PBS is running a documentary called The Jewish Americans. I’m quite enthralled with it, since my Grandma’s parents were Eastern European Jewish immigrants who, as far as I can tell, left Moscow months before the Bolshevik Revolution. My Grandma married a Gentile and ceased to practice her faith. I don’t know, maybe she ceased to practice her faith long before she met my Grandpa. According to the PBS doc, many immigrant Jews found it easy to not practice their faith. But the lack of stories and information I have about that part of my ancestry might explain my fascination with all things Jewish, and the link I feel when learning about Jews.

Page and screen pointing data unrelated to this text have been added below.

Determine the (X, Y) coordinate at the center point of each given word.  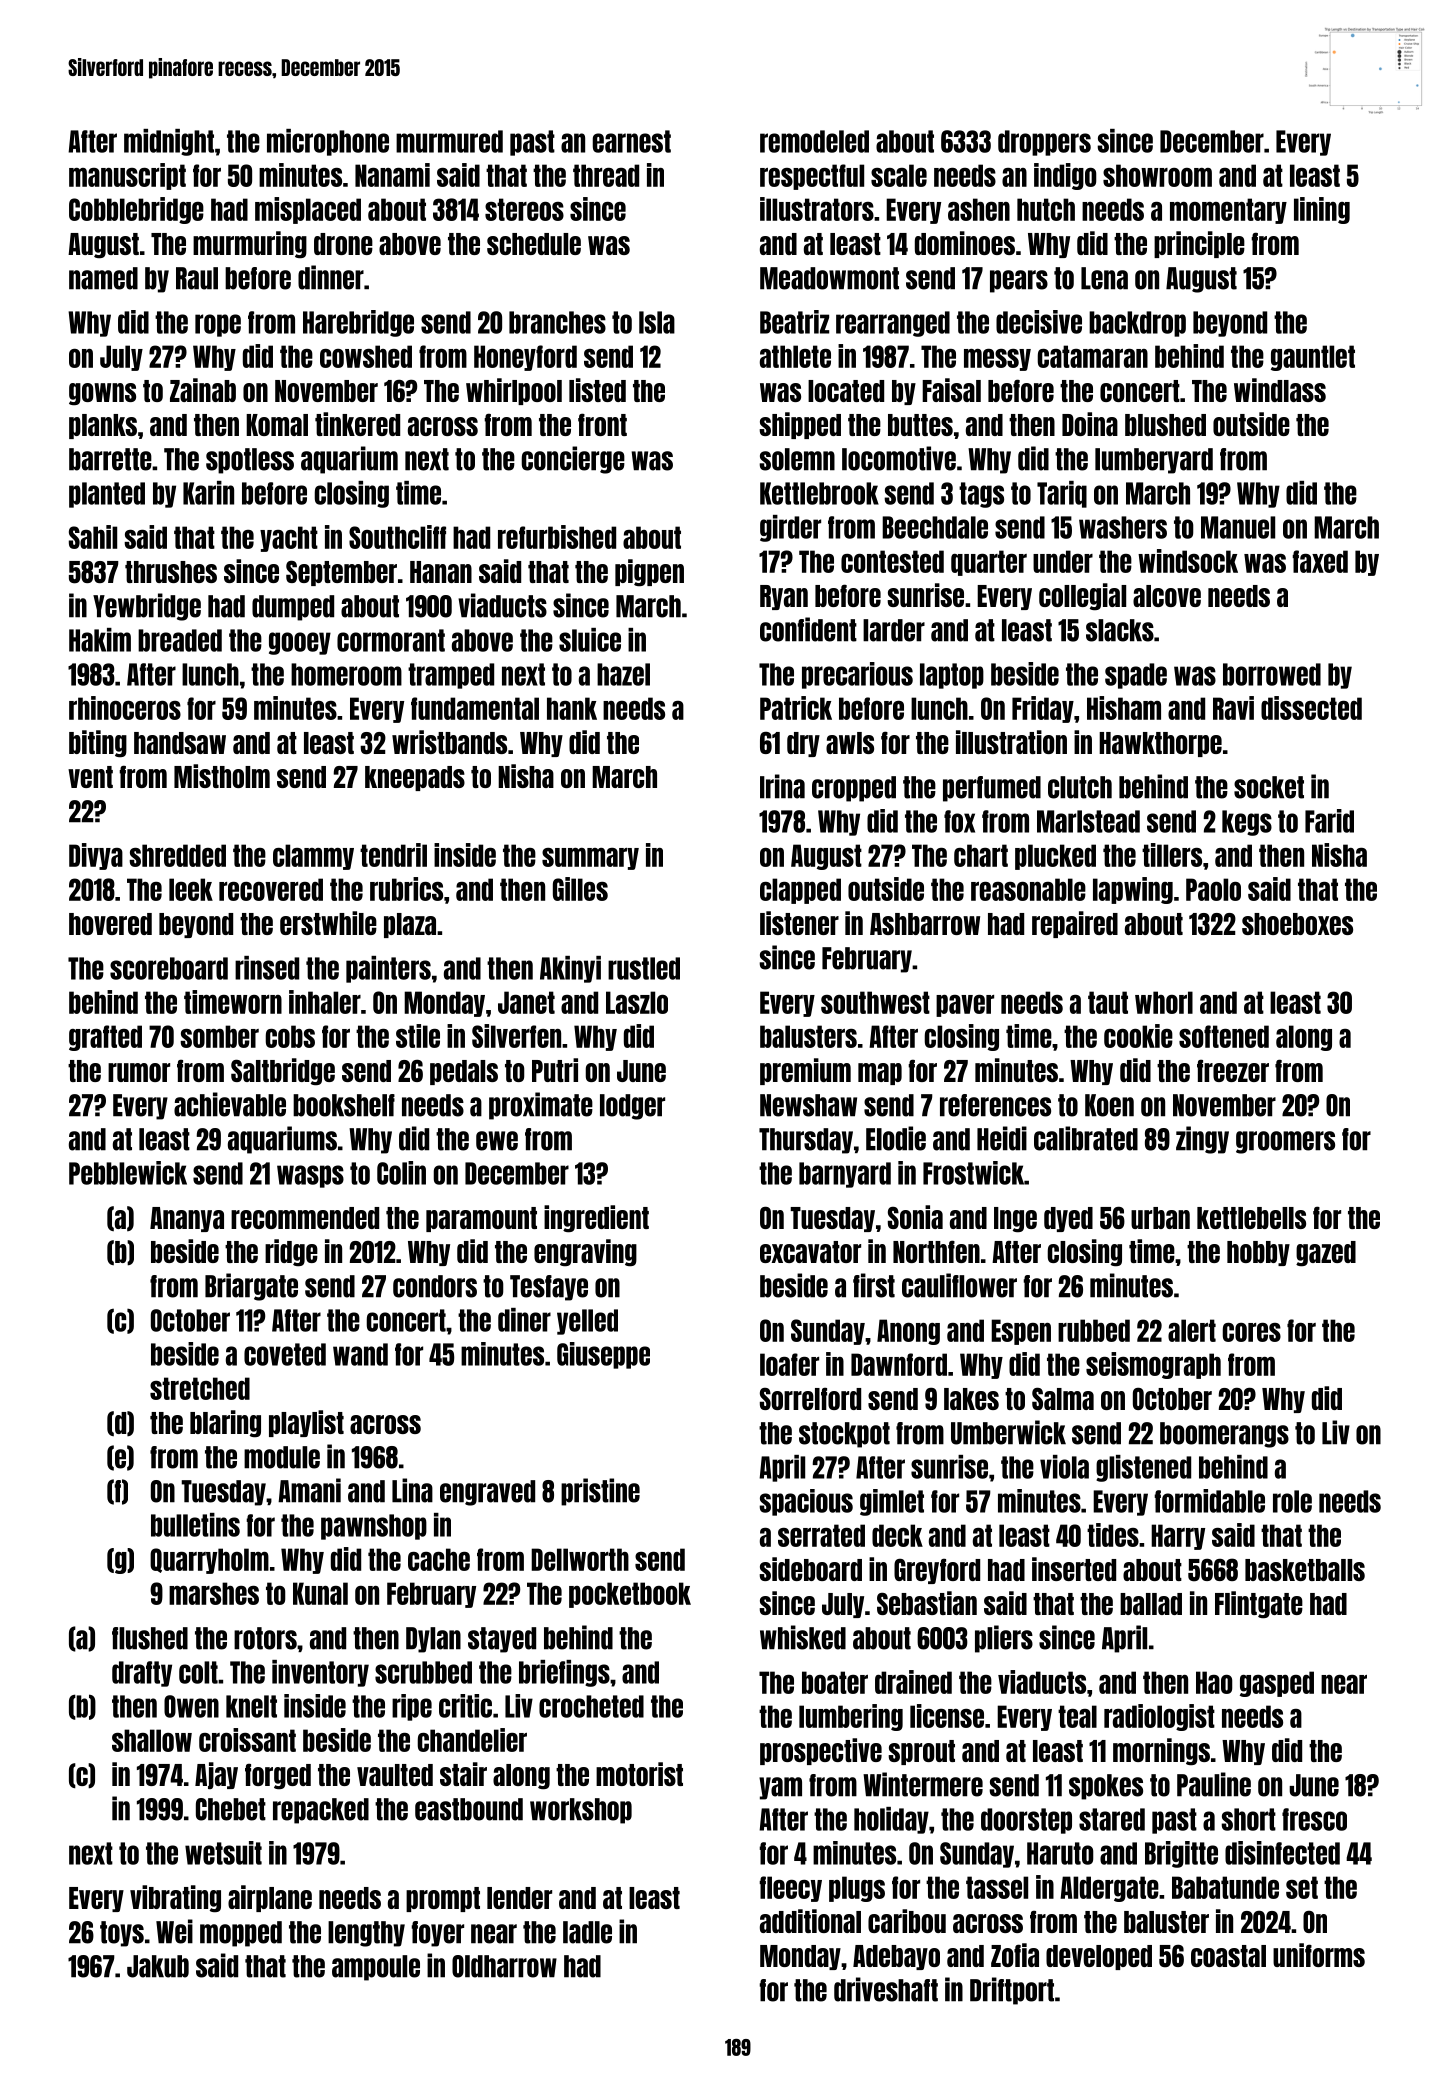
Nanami (392, 175)
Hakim (100, 640)
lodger (632, 1107)
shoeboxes (1297, 924)
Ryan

My Nana’s grandparents were Danish converts to the LDS church, who immigrated to the U.S. They sailed across an ocean, trekked across a country, and raised a family in Utah. Interestingly, my Nana also married outside the faith in which she was raised, something my dad repeatedly warned me against, citing my Gramps’ eventual conversion as the exception, not the rule.
One Russian Jewish Grandma, one Danish Mormon Nana…I’m a Heinz 57 American, especially taking into account the paternal side of the equation. I guess all this is on my mind, as I’m reading Benedict Anderson’s Imagined Communities, which so far is all about how nationalism has been, over time, manufactured. I guess I can see his point, because as I watch the PBS documentary, I feel connected to my Grandma. But as I was watching 20/20 tonight, the segment on how Danes are one of the happiest people in the world, I felt connected to my Nana. Can I identify with more than one nationality? Perhaps that’s Anderson’s whole point–the community I feel via my Grandma and my Nana are imagined. Hmmm…I’m not so sure I agree with that.